(Records from a data source)
········

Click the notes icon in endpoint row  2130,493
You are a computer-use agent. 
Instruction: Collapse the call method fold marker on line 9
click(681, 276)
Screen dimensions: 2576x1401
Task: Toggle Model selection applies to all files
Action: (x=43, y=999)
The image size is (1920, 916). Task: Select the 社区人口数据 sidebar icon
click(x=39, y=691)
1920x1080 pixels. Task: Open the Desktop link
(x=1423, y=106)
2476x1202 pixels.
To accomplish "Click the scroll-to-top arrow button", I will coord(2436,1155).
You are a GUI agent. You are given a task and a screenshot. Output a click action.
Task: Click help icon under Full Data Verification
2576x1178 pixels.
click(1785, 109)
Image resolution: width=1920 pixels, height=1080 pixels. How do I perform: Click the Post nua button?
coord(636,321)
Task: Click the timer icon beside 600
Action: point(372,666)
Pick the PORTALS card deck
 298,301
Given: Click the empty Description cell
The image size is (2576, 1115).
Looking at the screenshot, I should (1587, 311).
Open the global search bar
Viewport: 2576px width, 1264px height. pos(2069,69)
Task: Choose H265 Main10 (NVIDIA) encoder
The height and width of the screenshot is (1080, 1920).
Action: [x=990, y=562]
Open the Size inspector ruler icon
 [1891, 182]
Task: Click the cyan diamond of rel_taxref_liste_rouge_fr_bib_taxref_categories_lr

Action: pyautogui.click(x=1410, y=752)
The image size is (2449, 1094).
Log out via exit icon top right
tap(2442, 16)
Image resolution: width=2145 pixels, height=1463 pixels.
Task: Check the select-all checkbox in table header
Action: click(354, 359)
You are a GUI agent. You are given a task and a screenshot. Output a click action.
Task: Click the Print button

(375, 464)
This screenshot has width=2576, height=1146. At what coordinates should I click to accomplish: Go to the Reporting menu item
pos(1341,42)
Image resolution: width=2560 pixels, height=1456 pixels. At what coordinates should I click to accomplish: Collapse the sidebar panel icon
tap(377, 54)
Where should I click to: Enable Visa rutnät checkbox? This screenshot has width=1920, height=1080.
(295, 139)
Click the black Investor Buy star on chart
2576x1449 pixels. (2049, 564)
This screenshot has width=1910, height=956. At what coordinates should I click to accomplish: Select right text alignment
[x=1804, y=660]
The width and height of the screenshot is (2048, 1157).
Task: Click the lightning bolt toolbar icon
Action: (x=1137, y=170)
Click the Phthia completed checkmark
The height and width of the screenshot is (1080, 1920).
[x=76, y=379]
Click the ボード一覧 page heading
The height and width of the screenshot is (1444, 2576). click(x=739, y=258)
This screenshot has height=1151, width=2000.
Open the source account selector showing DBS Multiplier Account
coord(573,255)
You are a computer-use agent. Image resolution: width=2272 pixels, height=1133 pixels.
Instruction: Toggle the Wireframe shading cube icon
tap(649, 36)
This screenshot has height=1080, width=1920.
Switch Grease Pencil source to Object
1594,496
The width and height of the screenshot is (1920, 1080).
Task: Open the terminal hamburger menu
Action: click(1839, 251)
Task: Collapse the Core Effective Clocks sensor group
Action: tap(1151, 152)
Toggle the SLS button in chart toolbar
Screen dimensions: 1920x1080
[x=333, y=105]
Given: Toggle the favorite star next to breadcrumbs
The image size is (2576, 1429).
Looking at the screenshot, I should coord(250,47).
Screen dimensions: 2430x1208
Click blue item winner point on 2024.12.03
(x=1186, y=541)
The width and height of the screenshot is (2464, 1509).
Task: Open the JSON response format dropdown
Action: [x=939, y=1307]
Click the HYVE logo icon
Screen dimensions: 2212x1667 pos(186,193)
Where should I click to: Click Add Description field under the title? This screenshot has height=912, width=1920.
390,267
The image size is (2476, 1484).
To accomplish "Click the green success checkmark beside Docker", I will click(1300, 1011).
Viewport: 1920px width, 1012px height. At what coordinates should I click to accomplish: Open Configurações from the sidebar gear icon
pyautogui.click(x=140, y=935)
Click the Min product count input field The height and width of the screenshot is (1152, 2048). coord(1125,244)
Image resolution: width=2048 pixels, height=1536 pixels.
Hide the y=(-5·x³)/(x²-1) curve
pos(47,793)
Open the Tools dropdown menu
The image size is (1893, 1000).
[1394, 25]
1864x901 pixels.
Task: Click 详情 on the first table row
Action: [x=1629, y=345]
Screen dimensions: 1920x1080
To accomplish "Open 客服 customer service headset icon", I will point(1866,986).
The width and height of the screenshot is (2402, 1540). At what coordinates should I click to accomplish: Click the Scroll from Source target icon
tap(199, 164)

········

**Exercise details:** Repeat only the lines running from the line that contains "Click the Min" through the last line above, inclusive.

**Result of this task:**
Click the Min product count input field The height and width of the screenshot is (1152, 2048). coord(1125,244)
Image resolution: width=2048 pixels, height=1536 pixels.
Hide the y=(-5·x³)/(x²-1) curve
pos(47,793)
Open the Tools dropdown menu
The image size is (1893, 1000).
[1394, 25]
1864x901 pixels.
Task: Click 详情 on the first table row
Action: [x=1629, y=345]
Screen dimensions: 1920x1080
To accomplish "Open 客服 customer service headset icon", I will point(1866,986).
The width and height of the screenshot is (2402, 1540). At what coordinates should I click to accomplish: Click the Scroll from Source target icon
tap(199, 164)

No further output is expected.